I enjoyed Andrew Bartlett's review of this project at Amazon.com:
Every year it's an issue: how does one stomach the onset of holiday music? With an endless stream of overplayed pop stars stirring what Sufjan Stevens calls "That Creepy Christmas Feeling," how does one navigate the sound of the season? Back in 2001, Stevens began making annual EPs of traditional carols and songs mixed with his own holiday-themed tunes. With 2006 and Volume 5, he's compiled a perfect gift for the Christmas-inclined indie rockster: all five EPs in one box, separately slipcased, plus a booklet filled with lyric sheets, chord charts, a Rick Moody essay, and more. Yes, Stevens knows that "Jingle Bells" features him playing (as he notes) "insipid piano," but he also writes gorgeous arrangements. Check out the three versions of "O Come O Come Emmanuel"; each aches. And "O Holy Night" from Volume 3 is lo-fi genius, never mind anyone's resistance to theology; it's a time-stopper. Stevens's own tunes are unmistakably his, hushed vocals highlighting a unique mix of whimsy and yearning--much like the justly-lauded Illinois and Michigan. In the end of the liner essay, Stevens writes that the Christmas story is about love, and on that note, he proclaims that these songs and the "Creepy Christmas Feeling" prompt "a transformation of the heart" for him and bring out affection and reflection. Isn't that a great holiday vibe?
Films: Homemade Hillbilly Jam
Documentary, shmocumentary -- this is just a great excuse to enjoy authentic, unpolished bluegrass music. Brian and I had a blast watching this together while I folded laundry and reminisced about the "hillbillies" in my own family tree. (hint: we're pretty much hillbilly through and through).
And while this story is about the music, it's rooted in the people who make the music. Where did the term hillbilly come from? No one's entirely certain, but somewhere it stems with Irish-Scotsmen who moved settled in the mountainous regions such as the Ozarks.

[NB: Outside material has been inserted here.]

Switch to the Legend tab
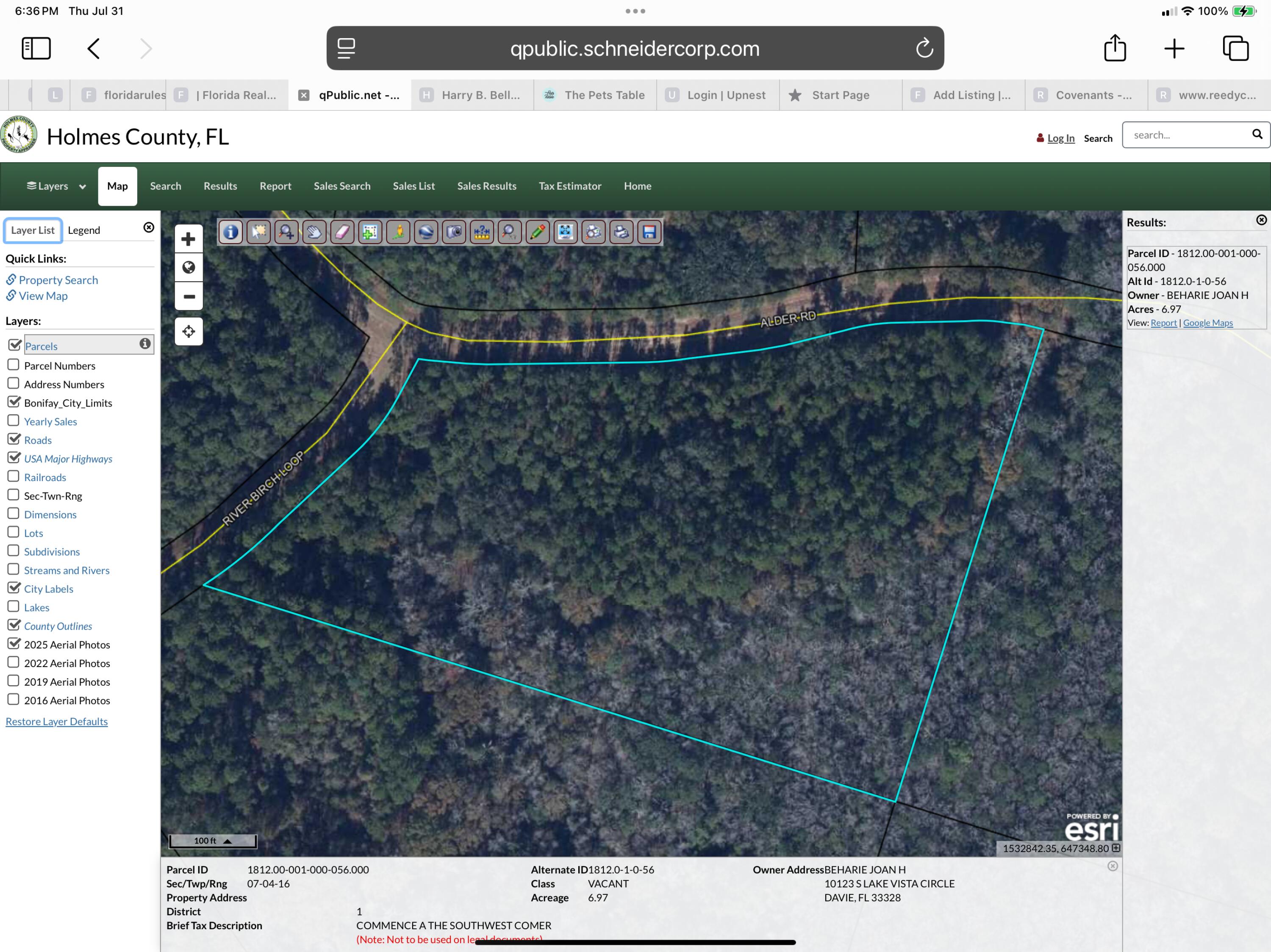1271x952 pixels. point(84,230)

And somehow, it's inseparable from family and old-time religion. Truly, the scene depicting several generations crowding under one small roof and sharing Thanksgiving dinner together felt like every Thanksgiving I ever celebrated in my girlhood. The food, the inside jokes, the ubiquitous TV trays and folding chairs littering every spare corner.
While we didn't grow up in Missouri or Arkansas as the families in the film, every family gathering would involve my grandmother or a cousin playing hymns on the piano for us to sing along (as long as it fell in between the showings of the football games and the yearly network screening of The Wizard of Oz or Sound of Music). Or -- and more often, next -- Grandpa would bring out his banjo. It's these events that taught me the good, ol' tunes of my grandparents' generation: "We'll Build A Bungalow" and "Those Wedding Bells Are Breaking Up This Old Gang of Mine" and others.
Now, since watching this documentary, Brian and I have decided to embrace our inner hillbilly. Especially when we sing along to the lyrics of the Big Smith song, Backwater (which involves an oh-so-fun instrumental combination of banjo and -- tuba?!):
Well, everybody's lookin'/Searchin' for an answer./And some are gettin' gravy/And some are gettin' cancer./Well, you might go to heaven,/You might go to hell./You might go to Wal-Mart/Or maybe Taco Bell./Tear out the wires,/And throw away the sauder/You won't find the hotline to God in this backwater.